Napster’s decision has been made as it fights for its life in U.S. District Court this week. Judge Marilyn Hall Patel is considering modifications to an injunction that would essentially force the service to shut down. Patel was ordered by an appeals court to revist her original injunction placed against the service last July — a three judge panel
asked Judge Patel
to redraft her injunction to identify which copyrights are being violated by Napster.
Napster is now free of charge, but the company plans to put
a fee-based service
into operation this summer. Napster offered a settlement with record industry labels this past week that would have provided publishers and songwriters with a guaranteed revenue of US$1 billion over the next five years, but Napster’s offer was rejected.
Napster CEO Hank Barry said that if the record publishers get their way, Napster will be shut down for good.
“We proposed a workable injunction that follows the 9th Circuit ruling and keeps the Napster community together while we are working to settle this case and transition to our new membership-based service,” said Barry.
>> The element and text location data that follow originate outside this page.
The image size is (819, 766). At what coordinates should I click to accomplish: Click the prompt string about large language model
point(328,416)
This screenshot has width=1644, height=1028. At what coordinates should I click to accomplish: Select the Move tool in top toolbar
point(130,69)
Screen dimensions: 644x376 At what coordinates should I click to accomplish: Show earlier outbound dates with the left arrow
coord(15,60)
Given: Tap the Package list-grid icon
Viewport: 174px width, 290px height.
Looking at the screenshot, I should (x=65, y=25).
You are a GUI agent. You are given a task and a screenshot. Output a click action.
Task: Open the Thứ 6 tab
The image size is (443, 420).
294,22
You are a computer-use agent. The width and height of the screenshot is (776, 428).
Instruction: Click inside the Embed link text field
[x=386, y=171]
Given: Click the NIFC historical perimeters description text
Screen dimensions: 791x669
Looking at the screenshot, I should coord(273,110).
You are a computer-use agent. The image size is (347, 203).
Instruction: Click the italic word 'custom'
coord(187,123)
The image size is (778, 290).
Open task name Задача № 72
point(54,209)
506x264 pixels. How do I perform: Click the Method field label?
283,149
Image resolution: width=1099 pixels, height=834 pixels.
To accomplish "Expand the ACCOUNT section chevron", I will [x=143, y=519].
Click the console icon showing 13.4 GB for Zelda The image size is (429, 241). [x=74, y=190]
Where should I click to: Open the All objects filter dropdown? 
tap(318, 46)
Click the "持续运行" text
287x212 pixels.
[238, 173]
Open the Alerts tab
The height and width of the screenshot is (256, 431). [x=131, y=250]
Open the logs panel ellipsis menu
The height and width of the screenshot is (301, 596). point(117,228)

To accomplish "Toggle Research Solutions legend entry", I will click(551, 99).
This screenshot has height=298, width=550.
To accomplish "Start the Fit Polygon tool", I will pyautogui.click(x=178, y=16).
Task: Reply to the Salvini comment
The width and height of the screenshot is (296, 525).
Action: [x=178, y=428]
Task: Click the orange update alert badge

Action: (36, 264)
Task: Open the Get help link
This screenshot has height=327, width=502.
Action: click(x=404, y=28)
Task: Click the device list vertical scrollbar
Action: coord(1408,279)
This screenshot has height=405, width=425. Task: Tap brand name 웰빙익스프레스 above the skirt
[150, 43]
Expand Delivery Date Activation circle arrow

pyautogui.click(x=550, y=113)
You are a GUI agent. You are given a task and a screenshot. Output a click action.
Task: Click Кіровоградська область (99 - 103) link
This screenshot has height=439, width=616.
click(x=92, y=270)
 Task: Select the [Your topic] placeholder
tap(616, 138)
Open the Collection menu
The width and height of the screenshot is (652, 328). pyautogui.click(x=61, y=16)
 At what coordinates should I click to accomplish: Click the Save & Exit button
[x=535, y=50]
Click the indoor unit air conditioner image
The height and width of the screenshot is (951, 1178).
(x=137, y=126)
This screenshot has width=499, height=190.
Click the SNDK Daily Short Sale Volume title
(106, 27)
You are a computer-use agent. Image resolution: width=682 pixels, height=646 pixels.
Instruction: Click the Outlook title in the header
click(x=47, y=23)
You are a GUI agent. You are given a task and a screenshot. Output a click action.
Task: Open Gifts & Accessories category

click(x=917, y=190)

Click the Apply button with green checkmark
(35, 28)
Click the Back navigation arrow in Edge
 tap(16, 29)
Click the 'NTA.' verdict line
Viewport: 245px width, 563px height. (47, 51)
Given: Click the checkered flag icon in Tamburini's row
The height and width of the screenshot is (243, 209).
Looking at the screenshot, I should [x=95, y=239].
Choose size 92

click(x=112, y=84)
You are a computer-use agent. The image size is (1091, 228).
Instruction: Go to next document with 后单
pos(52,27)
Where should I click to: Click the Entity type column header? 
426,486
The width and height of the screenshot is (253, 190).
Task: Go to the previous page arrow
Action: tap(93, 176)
“… We are working hard and fast to implement our new service. Napster, in alliance with Bertelsmann’s eCommerce Group, TVT, edel and many other independent labels and artists, has been working for months to put in place a new membership-based service that has a solid business model and secure technology,” said Barry. “We will continue to press forward in our effort to reach agreement with the other major recording companies, whether they accept our offer of $1 billion over the next five years or a payment model to be negotiated among the parties. We believe that this matter could and should be successfully resolved by the mediator appointed by Judge Patel.”